An ode to the Kentile Floors sign.
To the non-New Yorkers (non-Brooklynites, really) reading this, I apologize in advance. This is a location-specific lament and farewell that I don’t expect to resonate with you. I’m writing this for myself, and for my Brooklyn neighbors—past and present.
Yesterday, workers started dismantling the Kentile Floors sign that has risen eight stories above the Brooklyn neighborhood of Gowanus for the past 65 years. The demise of the Kentile company itself in the mid-’90s is its own story, and this isn’t about that. This is about that sign.
Seventeen years ago, I graduated from art school, got a job at a publishing company, and moved to Brooklyn. It was a love affair I tried to shake, but which was eventually rekindled. I love South Brooklyn, and for all the years I’ve lived here, the F has been my subway line—first in Cobble Hill, then in Carroll Gardens and Red Hook, then DUMBO…and then back to Cobble Hill. The F train, for all its problems, is great for me. It stops under my office building (literally—I don’t even have to go outside to get to my desk), and it’s a 7 minute walk from my apartment. It also makes stops in the West Village and on the Lower East Side! It’s my favorite train line.
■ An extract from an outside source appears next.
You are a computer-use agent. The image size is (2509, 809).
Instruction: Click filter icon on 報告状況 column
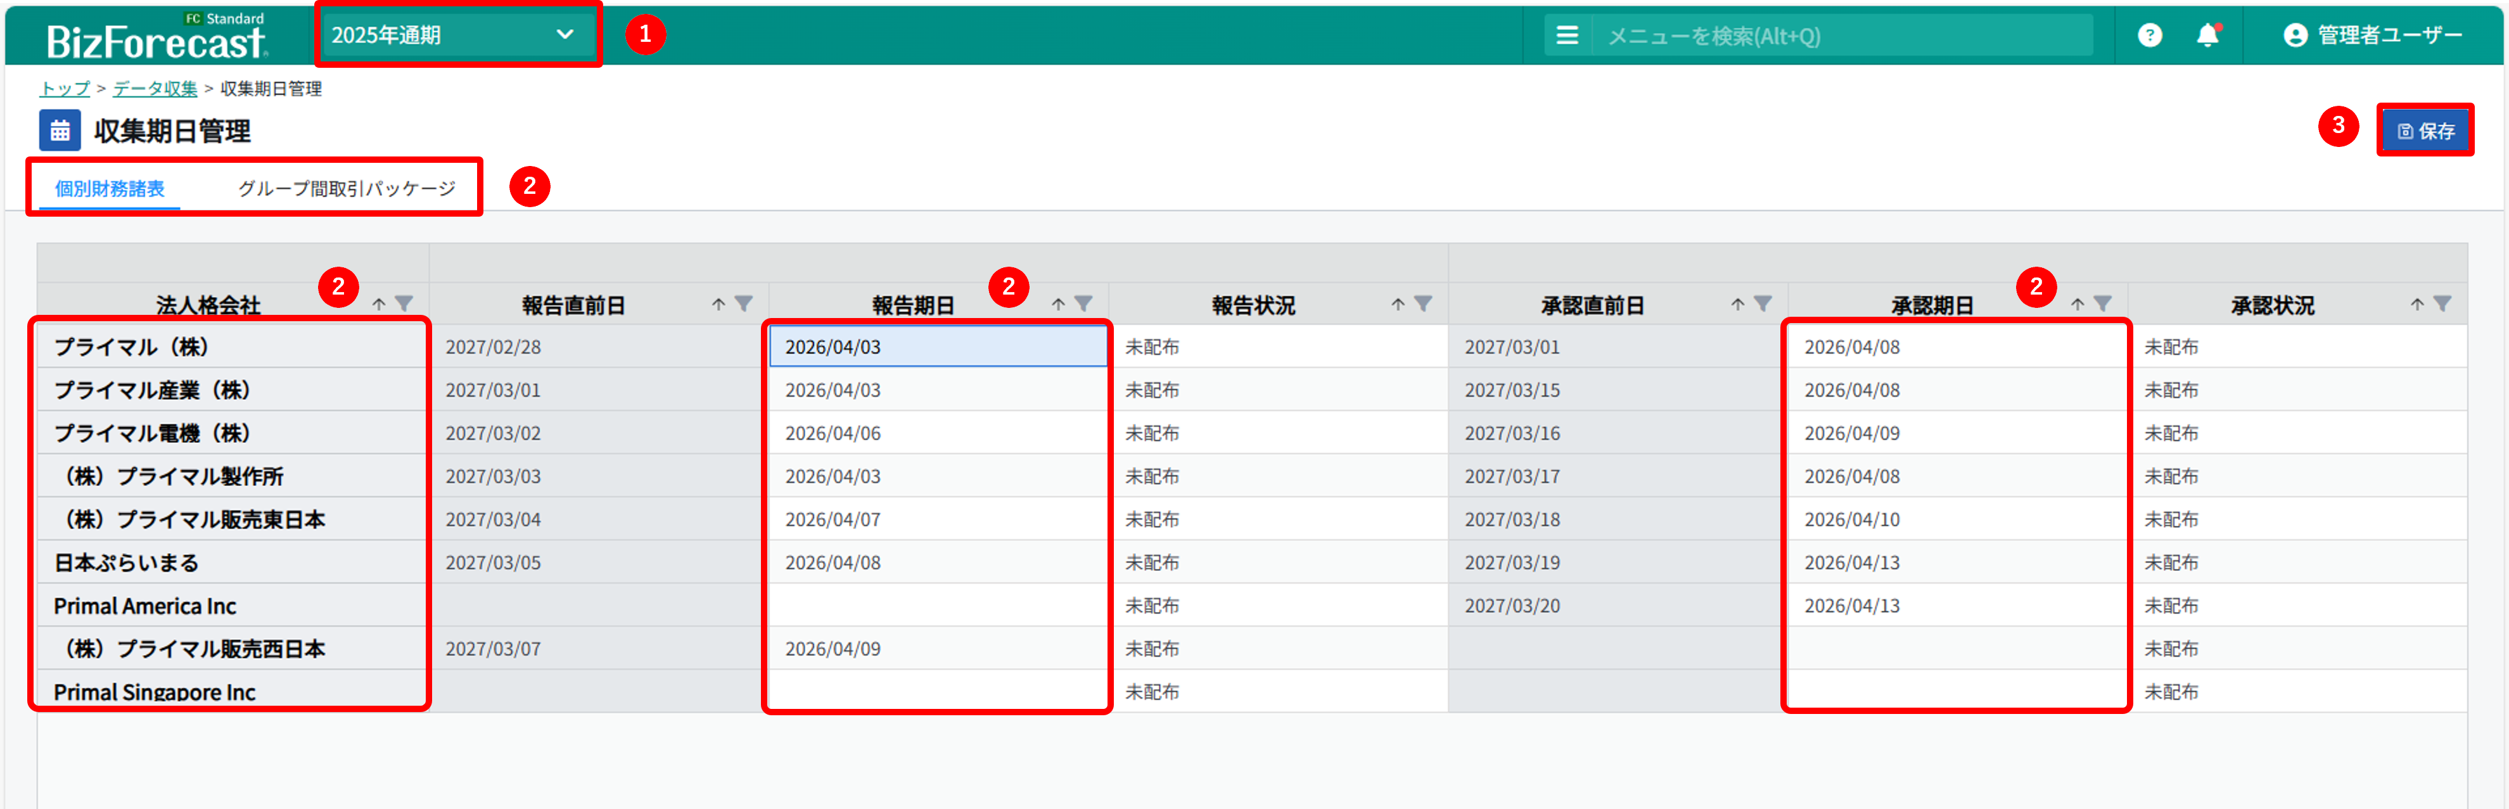tap(1423, 304)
Just past my stop in Brooklyn, the F train goes above ground as it approaches the Smith & 9th station, the highest point in the entire NYC transit system. It runs above the Gowanus Canal, and, if you stay on it long enough, you’ll eventually wind up in Coney Island. As someone with a tendency to fall asleep on any form of mass transit (except airplanes, annoyingly), being awakened by daylight suddenly flooding my subway car means one thing: I missed my stop. The upside of going a little too far is that I get to see the Kentile Floors sign, which is, if you pardon my many tangents, the subject of this post.
I’ve taken many, many photos of the Kentile sign (including the one at the top of this post) over the years, as has just about everyone else with a camera or phone who’s found themselves in its presence. As hyperbolic as this might sound, it’s a majestic sight. Brooklyn isn’t as tall as Manhattan (though it’s definitely getting taller), and when you look across the industrial landscape that is Gowanus, the Kentile sign lets you know you are in Brooklyn. You’re home! It’s a symbol of place. And yes, it’s beautiful—those huge slab serifs, that extended T, the steel support grid that looks like a line drawing against the sky…
The Kentile Floors sign is going away. The owner of the warehouse beneath the sign believes that doing the work necessary to ensure its stability isn’t worth the the cost, so he’s getting rid of it. The DOB issued a permit, and that was that. Fortunately, the owner has agreed to donate the sign to the Gowanus Alliance, who have pledged to find a new location for it. Fingers crossed that it’s visible from the F train.
There’s a been some talk out there over the past couple of weeks about how the upset over the demise of the Kentile sign is nothing more than some kind of forced, misguided nostalgia for a time when Brooklyn factories made asbestos tiles that killed people. You know what? That’s a bunch of nonsense. There is nostalgia involved, yes, but it’s not about the Kentile company or about a yearning for the past. It’s a very real sadness that an iconic part of the landscape of South Brooklyn is going away, and that our journeys home will never look the same. It’s an aesthetic sadness, too, as we say goodbye to more and more of these giant steel and neon beauties every year. It hurts… and the world becomes a little less beautiful. I love old signs, and I’ve been documenting them for a couple of decades now. They are everyday examples of how design relates to environment. Signage is an enormously important part of the industrial history of this country, yes, but also of the changing aesthetics of commercial design.
Later tonight, my friend Jill and I are heading over to the Smith & 9th station for one last Kentile hurrah. Creative agency Vanderbilt Republic is going to project video onto the sign (what remains of it, at least—could they really not have waited one more day?), making it appear to be illuminated one last time. They did the same thing in the spring, and Barry Yanowitz made this great video.
Goodbye, Kentile Floors sign. Thanks for welcoming me to Brooklyn so many times. I hope I get to see you again someday, even if I have to sleep through my stop to do it.